THE DATA -

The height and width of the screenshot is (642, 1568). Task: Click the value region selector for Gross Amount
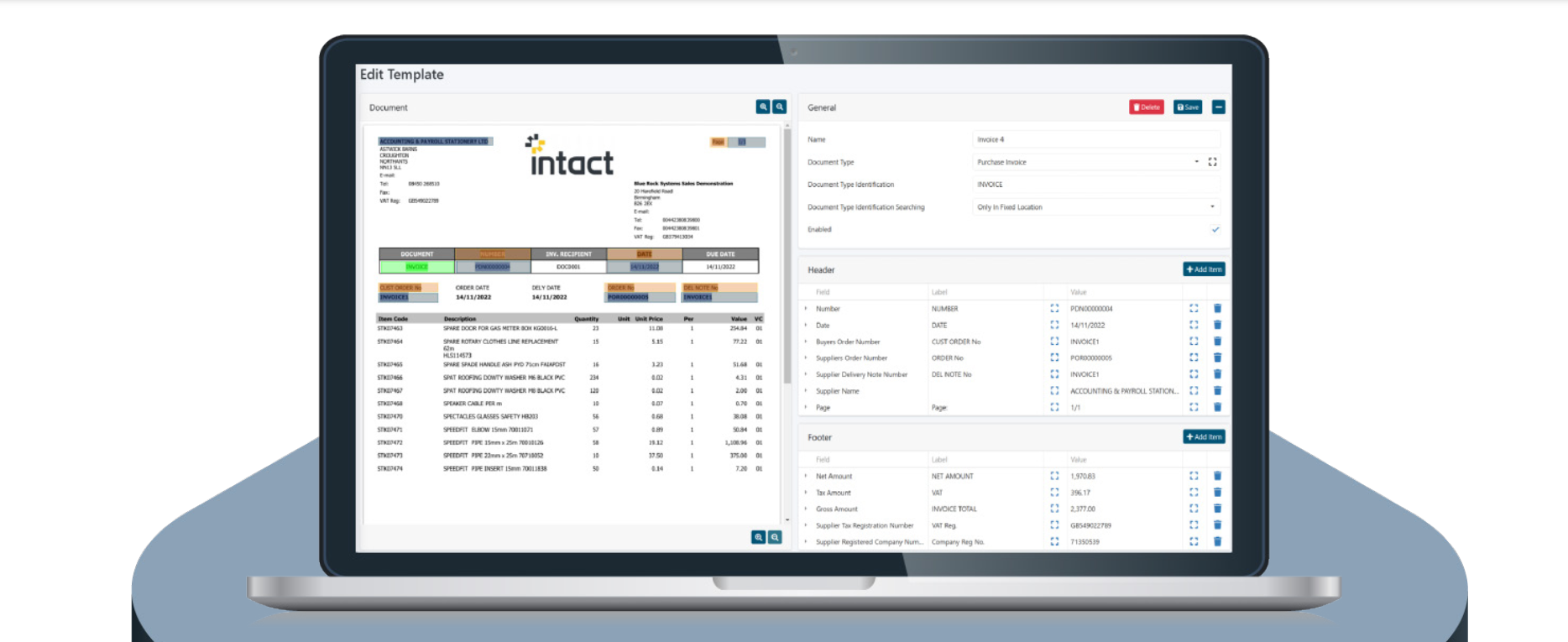[1194, 509]
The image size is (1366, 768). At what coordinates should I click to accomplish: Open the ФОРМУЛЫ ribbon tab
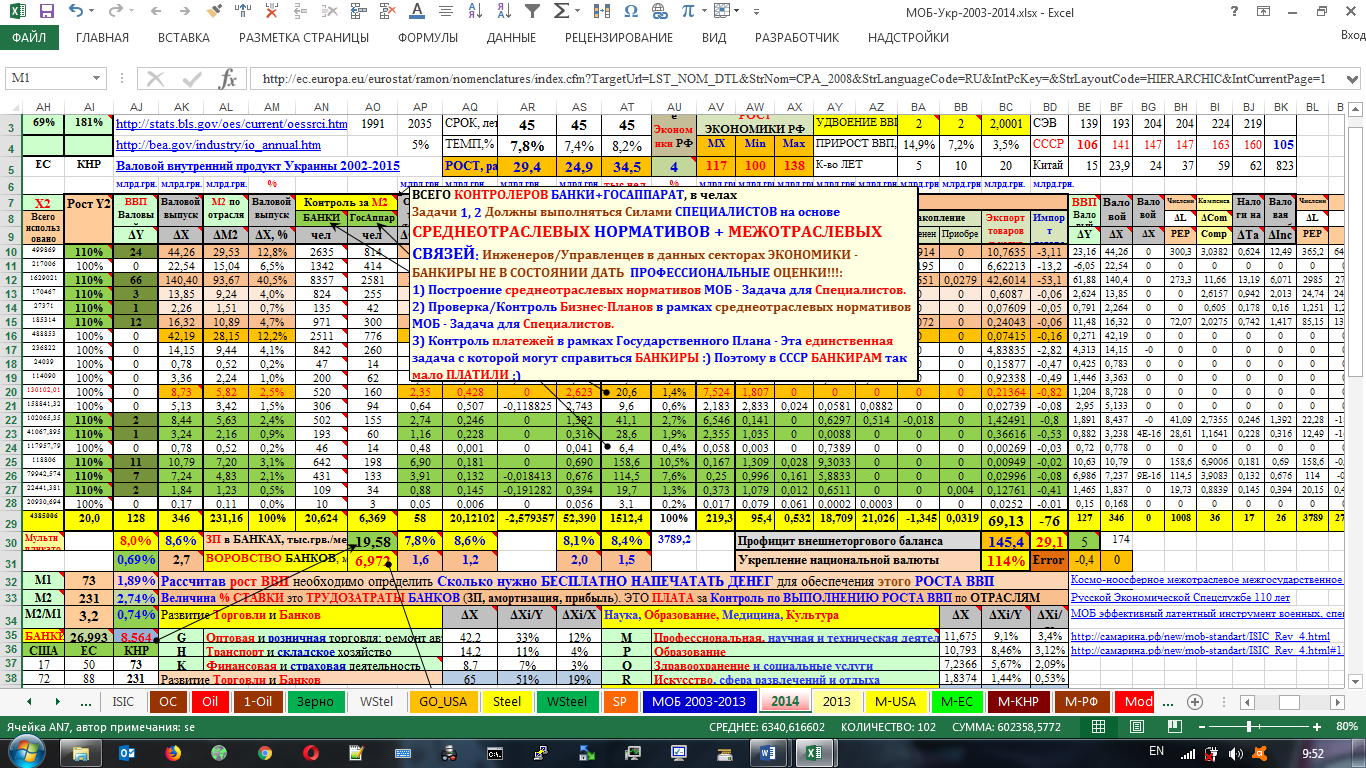(428, 38)
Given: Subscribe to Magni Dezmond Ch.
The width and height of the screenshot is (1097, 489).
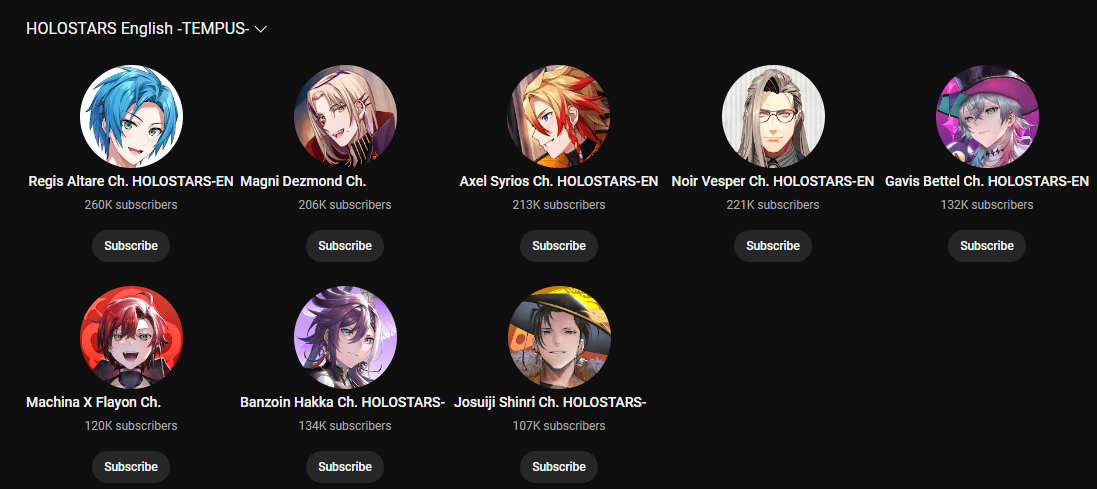Looking at the screenshot, I should click(x=345, y=246).
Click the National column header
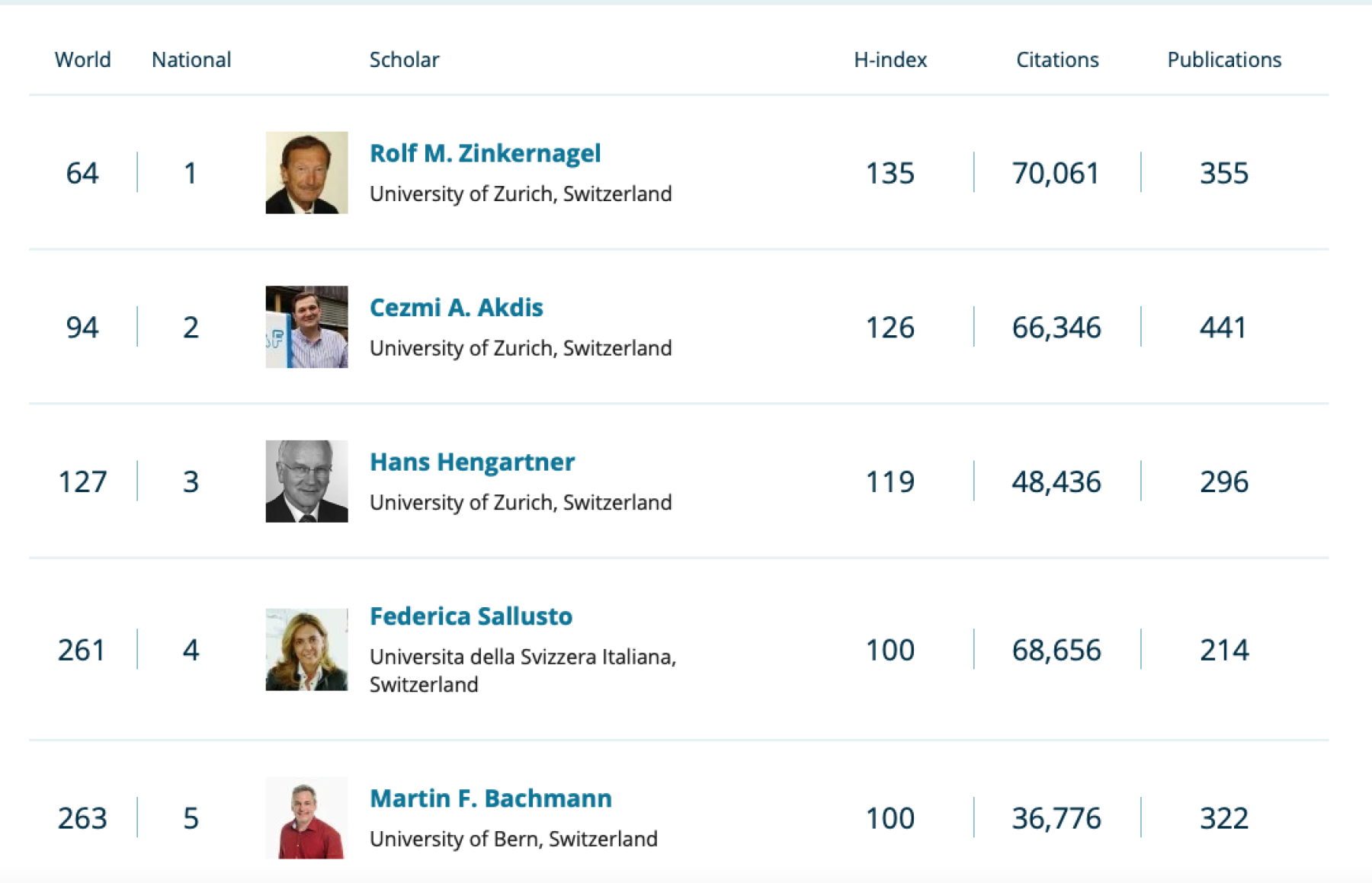This screenshot has height=883, width=1372. tap(191, 59)
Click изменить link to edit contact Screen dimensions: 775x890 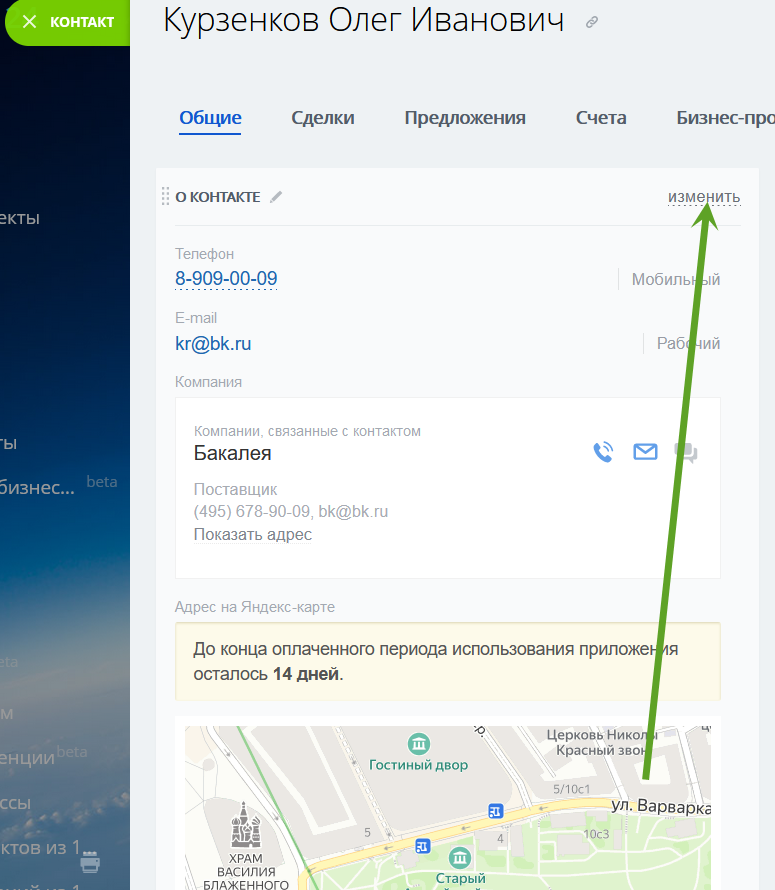(x=704, y=197)
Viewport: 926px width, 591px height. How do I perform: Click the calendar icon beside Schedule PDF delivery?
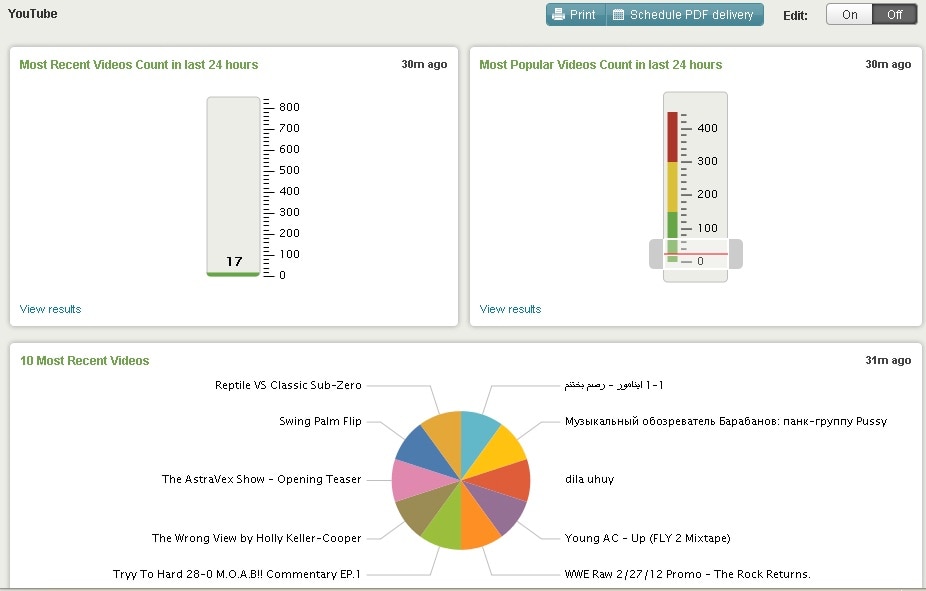pos(618,15)
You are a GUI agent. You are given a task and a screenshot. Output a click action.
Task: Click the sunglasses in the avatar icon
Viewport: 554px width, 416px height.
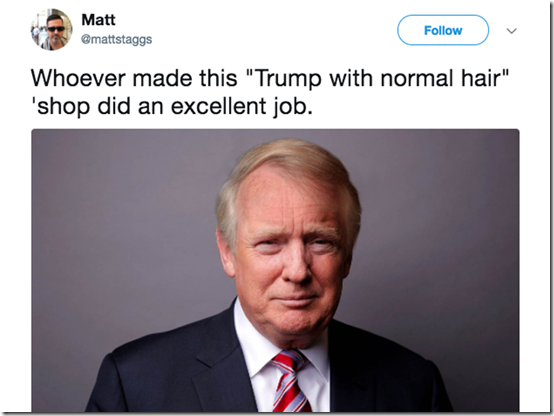tap(56, 29)
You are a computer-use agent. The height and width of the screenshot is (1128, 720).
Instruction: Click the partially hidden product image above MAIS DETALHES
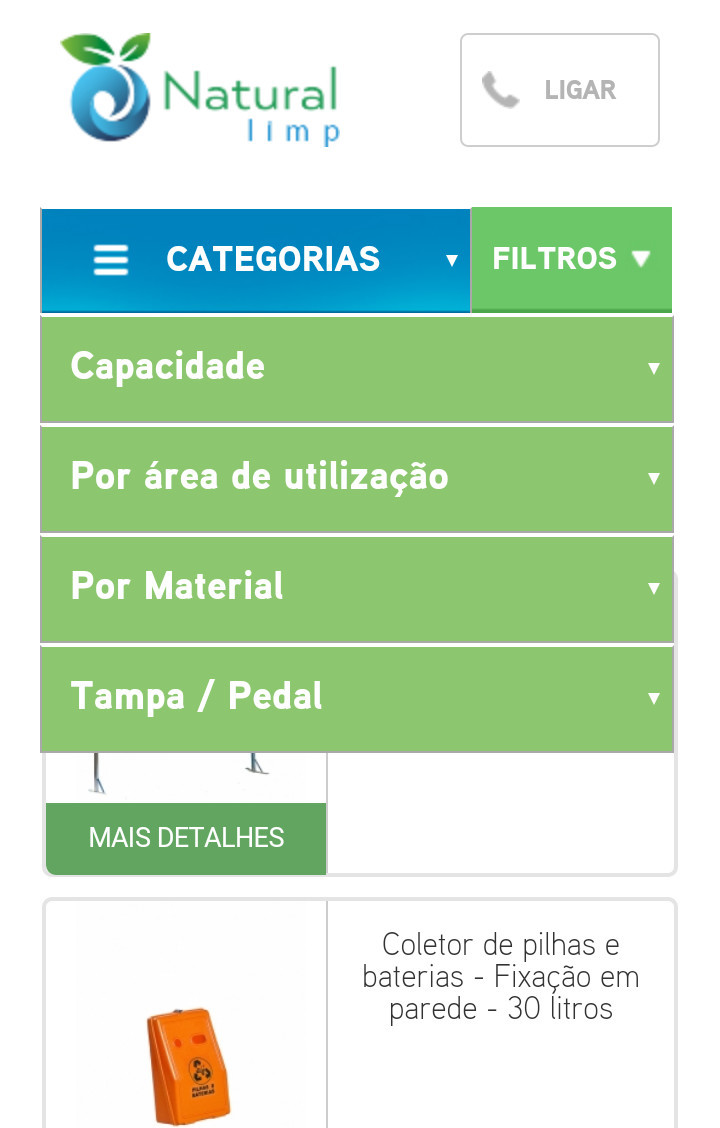[186, 777]
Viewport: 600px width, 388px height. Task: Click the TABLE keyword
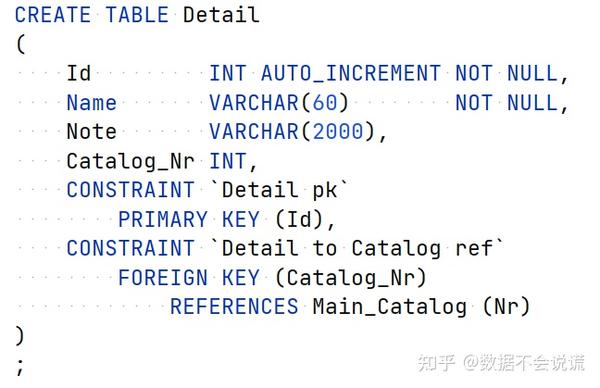137,15
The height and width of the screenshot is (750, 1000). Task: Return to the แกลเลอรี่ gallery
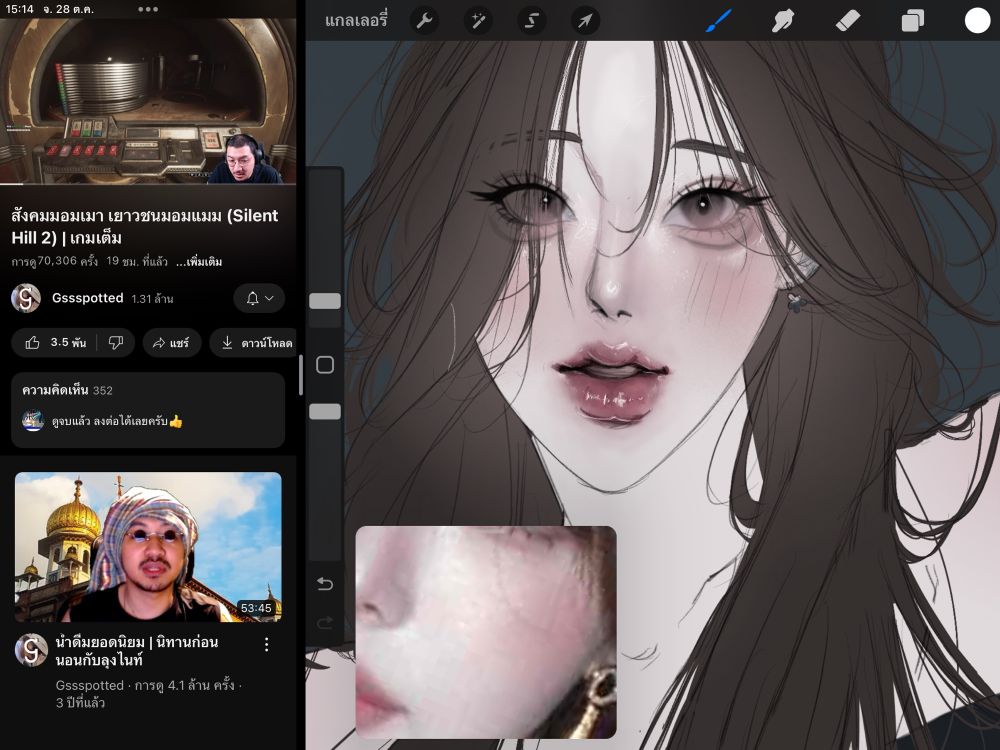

EXERCISE AIM - Please copy exactly, and only, the lines from the one that contains "You are a GUI" through the last line of the data above, omitting all pictures.

OUTPUT FOR THIS TASK -
You are a GUI agent. You are given a task and a screenshot. Output a click action.
Task: Click the sunglasses in the avatar icon
Viewport: 554px width, 416px height.
tap(56, 29)
You are a computer-use agent. The height and width of the screenshot is (1128, 720).
Instruction: Click the partially hidden product image above MAIS DETALHES
[186, 777]
Viewport: 600px width, 388px height. Task: Click the TABLE keyword
137,15
The height and width of the screenshot is (750, 1000). Task: Return to the แกลเลอรี่ gallery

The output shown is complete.